Like the play bearing his name, Sidney has moments of flashing insight and naked yearning amid all the whining, cajoling, clowning and drunken rationalizing. In one extraordinary passage, he sits on the roof of his apartment building clutching a banjo while Iris sits on their couch below, as they revisit a quiet but pivotal dispute at the heart of their marriage: He craves the purported Thoreauvian simplicity of the wild, while Iris, raised in rural poverty, nurses no such illusions about the state of nature, vastly preferring the sparkling conviviality of city life. If it did nothing more than bring this equivocal theatrical moment to life, this “Sign” revival would be a keeper.
In another remarkable scene, Sidney is shocked into relative silence by his sister-in-law Mavis (Miriam Silverman), a bourgeois housewife whom Hansberry both skewers for her bigotry and employs as a foil for the bohemians’ own unthinking prejudices. As Mavis talks matter-of-factly about the understanding she has with her husband’s mistress, we glimpse one unglamorous way the sexual revolution will play out in the coming decades: as transaction, not transcendence.
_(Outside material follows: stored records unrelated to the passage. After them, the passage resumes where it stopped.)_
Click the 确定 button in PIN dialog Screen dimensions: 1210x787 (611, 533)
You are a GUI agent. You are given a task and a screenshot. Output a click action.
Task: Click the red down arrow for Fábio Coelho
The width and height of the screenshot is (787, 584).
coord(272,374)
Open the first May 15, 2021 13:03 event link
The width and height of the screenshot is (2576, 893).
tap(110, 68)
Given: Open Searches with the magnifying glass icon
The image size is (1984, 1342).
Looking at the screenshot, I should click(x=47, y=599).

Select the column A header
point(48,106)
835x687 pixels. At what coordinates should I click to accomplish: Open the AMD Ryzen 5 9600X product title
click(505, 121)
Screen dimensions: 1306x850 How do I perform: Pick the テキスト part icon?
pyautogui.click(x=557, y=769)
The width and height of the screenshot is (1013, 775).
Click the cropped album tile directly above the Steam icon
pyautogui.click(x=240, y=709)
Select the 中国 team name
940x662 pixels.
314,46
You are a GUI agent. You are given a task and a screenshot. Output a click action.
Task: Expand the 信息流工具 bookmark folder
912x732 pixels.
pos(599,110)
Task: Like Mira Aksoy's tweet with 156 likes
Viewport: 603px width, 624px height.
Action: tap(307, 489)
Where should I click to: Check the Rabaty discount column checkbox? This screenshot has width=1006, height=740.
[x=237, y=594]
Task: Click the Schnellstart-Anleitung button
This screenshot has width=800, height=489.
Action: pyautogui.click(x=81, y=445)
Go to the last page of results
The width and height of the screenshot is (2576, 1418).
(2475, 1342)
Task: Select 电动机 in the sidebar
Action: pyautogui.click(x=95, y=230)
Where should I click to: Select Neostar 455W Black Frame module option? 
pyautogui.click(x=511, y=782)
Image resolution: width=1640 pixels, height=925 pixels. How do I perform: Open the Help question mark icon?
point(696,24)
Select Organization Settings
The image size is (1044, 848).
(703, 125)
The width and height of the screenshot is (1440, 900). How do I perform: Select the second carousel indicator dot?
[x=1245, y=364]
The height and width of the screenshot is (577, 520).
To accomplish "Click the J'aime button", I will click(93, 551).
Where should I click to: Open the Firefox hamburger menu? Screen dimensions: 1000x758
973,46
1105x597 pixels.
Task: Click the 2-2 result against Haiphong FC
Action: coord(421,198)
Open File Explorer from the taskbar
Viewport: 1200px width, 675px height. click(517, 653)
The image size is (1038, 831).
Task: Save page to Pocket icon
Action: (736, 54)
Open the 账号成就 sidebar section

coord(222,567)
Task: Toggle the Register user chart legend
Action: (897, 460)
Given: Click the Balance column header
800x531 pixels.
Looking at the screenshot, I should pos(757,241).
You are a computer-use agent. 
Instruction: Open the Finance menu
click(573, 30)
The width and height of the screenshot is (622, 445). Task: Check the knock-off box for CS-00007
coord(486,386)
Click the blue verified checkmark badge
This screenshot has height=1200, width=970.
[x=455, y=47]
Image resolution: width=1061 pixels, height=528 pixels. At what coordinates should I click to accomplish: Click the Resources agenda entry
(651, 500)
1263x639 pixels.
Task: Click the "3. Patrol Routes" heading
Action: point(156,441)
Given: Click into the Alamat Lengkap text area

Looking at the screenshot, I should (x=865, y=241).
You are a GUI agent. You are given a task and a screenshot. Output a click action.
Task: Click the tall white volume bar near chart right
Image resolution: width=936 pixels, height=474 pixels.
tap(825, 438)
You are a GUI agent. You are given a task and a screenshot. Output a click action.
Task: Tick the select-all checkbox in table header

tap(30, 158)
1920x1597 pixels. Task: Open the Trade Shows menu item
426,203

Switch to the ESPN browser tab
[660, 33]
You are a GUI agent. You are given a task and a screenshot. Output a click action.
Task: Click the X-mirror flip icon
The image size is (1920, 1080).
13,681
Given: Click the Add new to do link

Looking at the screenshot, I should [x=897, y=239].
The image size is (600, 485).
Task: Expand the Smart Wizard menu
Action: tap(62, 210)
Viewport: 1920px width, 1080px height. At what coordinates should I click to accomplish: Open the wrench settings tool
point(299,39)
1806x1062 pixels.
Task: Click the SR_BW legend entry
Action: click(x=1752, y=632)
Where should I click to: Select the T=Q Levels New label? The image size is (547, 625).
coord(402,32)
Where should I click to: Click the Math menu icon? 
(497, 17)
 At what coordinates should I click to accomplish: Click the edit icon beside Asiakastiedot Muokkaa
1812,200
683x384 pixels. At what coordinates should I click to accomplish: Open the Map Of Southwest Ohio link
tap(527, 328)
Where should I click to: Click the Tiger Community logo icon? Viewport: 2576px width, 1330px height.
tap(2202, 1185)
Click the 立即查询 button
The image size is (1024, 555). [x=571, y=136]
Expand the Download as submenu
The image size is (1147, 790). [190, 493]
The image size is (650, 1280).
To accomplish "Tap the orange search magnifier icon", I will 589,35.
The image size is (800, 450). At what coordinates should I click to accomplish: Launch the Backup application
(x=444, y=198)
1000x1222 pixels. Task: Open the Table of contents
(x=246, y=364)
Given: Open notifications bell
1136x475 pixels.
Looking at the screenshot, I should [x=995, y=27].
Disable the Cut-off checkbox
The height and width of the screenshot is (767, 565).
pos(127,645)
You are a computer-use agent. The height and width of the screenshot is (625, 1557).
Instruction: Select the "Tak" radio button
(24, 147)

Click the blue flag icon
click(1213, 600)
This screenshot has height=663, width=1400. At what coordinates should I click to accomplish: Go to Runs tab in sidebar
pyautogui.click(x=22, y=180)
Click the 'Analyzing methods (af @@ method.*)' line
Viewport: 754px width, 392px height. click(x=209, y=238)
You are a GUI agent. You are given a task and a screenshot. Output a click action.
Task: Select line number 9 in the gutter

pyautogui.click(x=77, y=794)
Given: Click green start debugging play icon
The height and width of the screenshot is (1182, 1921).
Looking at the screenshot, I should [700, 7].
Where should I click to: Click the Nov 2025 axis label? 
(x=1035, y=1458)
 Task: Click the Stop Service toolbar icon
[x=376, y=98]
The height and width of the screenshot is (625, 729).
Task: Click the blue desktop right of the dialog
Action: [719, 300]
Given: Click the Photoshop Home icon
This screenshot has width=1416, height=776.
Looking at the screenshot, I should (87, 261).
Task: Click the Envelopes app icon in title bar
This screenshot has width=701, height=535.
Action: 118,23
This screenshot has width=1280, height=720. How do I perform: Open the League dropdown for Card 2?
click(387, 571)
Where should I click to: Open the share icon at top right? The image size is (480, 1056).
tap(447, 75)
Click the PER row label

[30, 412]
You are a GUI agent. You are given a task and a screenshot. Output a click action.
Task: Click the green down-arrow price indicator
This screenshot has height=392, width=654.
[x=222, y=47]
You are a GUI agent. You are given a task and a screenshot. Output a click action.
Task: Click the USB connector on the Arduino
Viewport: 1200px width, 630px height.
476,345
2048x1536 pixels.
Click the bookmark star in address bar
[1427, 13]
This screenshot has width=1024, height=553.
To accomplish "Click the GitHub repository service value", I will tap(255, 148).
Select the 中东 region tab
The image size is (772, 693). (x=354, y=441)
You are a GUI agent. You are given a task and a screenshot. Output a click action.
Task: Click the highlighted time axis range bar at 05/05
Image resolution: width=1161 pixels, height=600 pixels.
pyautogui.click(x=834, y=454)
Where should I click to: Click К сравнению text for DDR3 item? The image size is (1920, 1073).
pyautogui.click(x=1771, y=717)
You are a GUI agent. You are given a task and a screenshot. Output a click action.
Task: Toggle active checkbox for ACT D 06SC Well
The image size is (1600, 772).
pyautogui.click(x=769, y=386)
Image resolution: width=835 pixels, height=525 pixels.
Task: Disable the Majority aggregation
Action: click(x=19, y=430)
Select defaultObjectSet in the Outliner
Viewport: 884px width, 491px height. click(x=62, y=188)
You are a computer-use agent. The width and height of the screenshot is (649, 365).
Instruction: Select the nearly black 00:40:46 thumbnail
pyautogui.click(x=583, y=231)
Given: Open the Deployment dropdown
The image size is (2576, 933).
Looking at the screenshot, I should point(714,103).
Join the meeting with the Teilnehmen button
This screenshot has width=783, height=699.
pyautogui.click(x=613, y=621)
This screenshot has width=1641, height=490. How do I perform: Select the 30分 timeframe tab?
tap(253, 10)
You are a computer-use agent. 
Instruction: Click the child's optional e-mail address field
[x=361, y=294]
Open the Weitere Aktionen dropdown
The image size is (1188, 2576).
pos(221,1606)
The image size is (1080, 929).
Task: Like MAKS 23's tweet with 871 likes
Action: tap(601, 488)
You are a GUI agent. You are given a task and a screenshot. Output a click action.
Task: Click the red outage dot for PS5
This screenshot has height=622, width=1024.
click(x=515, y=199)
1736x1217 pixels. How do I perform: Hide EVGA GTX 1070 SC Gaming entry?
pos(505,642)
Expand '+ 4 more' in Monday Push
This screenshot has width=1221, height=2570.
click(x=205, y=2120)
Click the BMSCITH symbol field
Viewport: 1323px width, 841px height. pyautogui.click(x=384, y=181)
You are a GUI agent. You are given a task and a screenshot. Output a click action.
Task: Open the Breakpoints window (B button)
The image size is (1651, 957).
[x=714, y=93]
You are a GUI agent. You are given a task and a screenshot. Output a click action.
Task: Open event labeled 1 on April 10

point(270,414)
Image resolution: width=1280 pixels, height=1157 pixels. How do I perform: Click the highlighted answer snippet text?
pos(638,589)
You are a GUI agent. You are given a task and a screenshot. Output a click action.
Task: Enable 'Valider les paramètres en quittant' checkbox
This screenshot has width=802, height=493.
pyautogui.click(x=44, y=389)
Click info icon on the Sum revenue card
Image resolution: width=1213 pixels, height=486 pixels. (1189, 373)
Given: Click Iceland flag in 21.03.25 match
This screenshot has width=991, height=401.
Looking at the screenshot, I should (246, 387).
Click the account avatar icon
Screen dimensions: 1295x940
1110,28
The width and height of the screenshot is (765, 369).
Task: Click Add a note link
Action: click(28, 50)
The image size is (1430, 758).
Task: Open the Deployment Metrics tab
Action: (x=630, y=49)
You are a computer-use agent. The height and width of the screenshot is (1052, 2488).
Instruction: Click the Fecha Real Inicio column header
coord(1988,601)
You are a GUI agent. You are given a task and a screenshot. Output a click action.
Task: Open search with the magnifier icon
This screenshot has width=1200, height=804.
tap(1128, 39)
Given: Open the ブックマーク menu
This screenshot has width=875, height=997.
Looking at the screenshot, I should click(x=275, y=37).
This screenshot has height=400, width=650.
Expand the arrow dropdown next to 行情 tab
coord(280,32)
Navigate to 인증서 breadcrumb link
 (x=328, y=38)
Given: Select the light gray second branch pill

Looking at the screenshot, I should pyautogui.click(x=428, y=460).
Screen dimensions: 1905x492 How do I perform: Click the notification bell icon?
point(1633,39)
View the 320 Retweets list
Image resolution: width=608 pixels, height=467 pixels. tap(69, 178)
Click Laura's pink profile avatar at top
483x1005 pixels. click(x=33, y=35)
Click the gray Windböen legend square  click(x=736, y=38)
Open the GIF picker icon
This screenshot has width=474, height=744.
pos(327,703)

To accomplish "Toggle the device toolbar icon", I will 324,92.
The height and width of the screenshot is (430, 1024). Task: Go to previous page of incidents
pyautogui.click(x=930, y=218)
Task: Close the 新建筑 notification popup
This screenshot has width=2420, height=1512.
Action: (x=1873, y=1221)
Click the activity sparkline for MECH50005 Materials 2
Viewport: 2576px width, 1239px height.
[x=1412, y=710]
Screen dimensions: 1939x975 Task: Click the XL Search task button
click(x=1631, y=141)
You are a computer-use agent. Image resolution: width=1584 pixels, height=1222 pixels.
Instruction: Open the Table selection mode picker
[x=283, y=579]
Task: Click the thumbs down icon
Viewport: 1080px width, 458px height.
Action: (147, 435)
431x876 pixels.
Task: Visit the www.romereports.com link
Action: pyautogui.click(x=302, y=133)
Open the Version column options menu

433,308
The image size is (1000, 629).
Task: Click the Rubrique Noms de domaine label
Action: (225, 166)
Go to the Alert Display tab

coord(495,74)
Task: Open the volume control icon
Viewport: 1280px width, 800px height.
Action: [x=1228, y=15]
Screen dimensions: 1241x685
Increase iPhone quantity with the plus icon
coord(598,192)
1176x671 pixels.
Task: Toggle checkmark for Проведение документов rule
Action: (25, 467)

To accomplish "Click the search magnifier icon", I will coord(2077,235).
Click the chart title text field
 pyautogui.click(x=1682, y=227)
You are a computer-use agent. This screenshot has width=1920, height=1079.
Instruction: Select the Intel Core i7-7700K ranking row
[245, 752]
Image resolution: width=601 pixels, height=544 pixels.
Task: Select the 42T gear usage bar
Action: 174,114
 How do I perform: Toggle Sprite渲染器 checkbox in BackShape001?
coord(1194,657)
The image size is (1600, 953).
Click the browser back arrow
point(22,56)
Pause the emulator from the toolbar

Duly sobered into reflection, Sidney soon delivers what feels, at least in retrospect, like the show’s big line. When Mavis again voices her racist disapproval of her sister marrying a Black activist friend of the Brusteins, Sidney replies, more in sorrow than anger, “The world is about to crack down the middle, and we have to change or fall into the crack.”
It is among the bittersweet pleasures of this new revival, which arrives at a moment when the fissures of our nation only seem to have widened, that in moments like this “The Sign in Sidney Brustein’s Window” suggests so many roads not taken—not only for Hansberry, who was just 34 when she died and so would not live to see, let alone write about, the upheaval she presciently predicted, but for our body politic and our culture. What if, as Sidney Brustein seems to vow in the play’s resolute final moments, the revolution we so manifestly need arose from our sense of love for and responsibility to each other, rather than in terms of a zero-sum conflict? What if, conversely, this rosy vision of mutual aid were also clear-eyed about the obstacles that must be removed from its path, both internal and external? What if, in short, class struggle could liberate us all?
That may not fit on a sign, but I’d hang it in my window.